- [Items listed in a dataset]
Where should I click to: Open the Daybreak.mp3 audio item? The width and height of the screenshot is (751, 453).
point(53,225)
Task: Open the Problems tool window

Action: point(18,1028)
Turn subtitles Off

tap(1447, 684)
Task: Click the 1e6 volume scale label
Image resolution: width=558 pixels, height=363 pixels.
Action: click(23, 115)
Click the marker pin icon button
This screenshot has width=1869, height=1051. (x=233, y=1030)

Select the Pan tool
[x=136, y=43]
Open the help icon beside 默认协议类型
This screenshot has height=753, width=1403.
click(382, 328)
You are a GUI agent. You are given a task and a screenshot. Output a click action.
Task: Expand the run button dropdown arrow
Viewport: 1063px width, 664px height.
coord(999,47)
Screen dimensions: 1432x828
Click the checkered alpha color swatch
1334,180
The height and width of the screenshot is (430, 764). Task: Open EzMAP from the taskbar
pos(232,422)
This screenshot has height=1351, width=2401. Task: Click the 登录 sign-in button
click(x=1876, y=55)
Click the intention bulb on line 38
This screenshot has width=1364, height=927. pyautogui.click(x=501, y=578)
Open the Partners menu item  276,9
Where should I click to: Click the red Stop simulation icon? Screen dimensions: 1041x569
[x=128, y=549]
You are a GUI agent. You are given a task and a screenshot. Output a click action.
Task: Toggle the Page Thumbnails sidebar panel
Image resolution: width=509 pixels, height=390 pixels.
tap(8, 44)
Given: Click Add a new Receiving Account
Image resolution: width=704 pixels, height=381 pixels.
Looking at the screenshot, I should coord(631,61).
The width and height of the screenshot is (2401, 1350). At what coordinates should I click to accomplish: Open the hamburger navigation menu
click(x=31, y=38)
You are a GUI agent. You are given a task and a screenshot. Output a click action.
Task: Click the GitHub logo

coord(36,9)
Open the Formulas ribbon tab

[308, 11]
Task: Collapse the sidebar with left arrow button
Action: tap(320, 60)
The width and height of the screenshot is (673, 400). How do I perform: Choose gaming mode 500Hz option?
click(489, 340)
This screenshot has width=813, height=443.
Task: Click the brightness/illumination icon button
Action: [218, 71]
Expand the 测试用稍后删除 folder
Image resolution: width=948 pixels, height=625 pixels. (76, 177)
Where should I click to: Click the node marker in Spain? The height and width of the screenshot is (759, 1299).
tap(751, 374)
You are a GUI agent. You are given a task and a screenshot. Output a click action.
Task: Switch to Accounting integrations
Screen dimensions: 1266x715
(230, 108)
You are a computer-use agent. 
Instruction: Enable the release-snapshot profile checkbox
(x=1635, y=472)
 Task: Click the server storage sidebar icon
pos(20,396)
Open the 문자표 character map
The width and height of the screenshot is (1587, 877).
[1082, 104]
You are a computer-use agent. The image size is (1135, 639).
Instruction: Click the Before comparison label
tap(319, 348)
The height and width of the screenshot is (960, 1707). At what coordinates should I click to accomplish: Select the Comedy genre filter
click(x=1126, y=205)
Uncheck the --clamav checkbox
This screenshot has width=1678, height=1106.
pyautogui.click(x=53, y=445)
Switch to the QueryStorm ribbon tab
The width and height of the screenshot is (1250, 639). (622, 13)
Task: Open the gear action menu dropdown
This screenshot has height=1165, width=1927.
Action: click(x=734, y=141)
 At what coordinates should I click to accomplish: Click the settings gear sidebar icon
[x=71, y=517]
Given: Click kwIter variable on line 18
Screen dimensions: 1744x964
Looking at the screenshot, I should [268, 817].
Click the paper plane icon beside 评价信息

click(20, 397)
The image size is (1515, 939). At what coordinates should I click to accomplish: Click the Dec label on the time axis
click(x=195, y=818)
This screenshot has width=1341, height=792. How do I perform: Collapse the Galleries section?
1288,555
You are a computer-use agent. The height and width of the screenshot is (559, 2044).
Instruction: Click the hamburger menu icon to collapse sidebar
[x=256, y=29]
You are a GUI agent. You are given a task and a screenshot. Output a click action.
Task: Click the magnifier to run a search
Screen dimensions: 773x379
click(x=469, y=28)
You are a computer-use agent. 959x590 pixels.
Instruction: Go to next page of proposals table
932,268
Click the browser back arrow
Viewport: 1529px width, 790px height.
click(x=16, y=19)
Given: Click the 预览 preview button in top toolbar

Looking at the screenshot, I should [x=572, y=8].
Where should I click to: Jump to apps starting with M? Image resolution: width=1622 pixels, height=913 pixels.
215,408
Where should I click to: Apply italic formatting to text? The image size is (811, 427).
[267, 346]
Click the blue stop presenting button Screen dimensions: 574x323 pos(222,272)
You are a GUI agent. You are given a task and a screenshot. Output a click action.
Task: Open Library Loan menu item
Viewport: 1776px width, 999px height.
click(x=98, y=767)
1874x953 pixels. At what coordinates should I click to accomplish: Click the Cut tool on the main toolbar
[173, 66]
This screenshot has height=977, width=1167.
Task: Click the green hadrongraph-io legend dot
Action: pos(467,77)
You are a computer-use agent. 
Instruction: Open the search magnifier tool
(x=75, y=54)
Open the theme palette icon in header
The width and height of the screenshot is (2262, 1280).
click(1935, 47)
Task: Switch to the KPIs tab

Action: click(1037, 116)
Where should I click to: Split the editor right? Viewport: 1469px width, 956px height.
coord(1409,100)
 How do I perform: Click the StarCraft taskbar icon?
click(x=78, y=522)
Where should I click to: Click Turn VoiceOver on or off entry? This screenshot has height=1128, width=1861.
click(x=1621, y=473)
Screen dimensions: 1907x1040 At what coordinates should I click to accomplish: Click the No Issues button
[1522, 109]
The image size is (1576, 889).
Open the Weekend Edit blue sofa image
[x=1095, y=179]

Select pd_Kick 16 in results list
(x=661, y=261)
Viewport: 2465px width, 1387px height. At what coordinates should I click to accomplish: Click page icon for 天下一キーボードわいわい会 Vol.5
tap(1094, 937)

- [WHAT THE EXERCISE ASKS] Which lines of the records above contain the word "computer"? Show each of them.

- [EXERCISE ANSWER]
You are a computer-use agent. 
You are a computer-use agent. The image size is (1135, 639).
You are a computer-use agent. The height and width of the screenshot is (559, 2044).
You are a computer-use agent. 959x590 pixels.
You are a computer-use agent. 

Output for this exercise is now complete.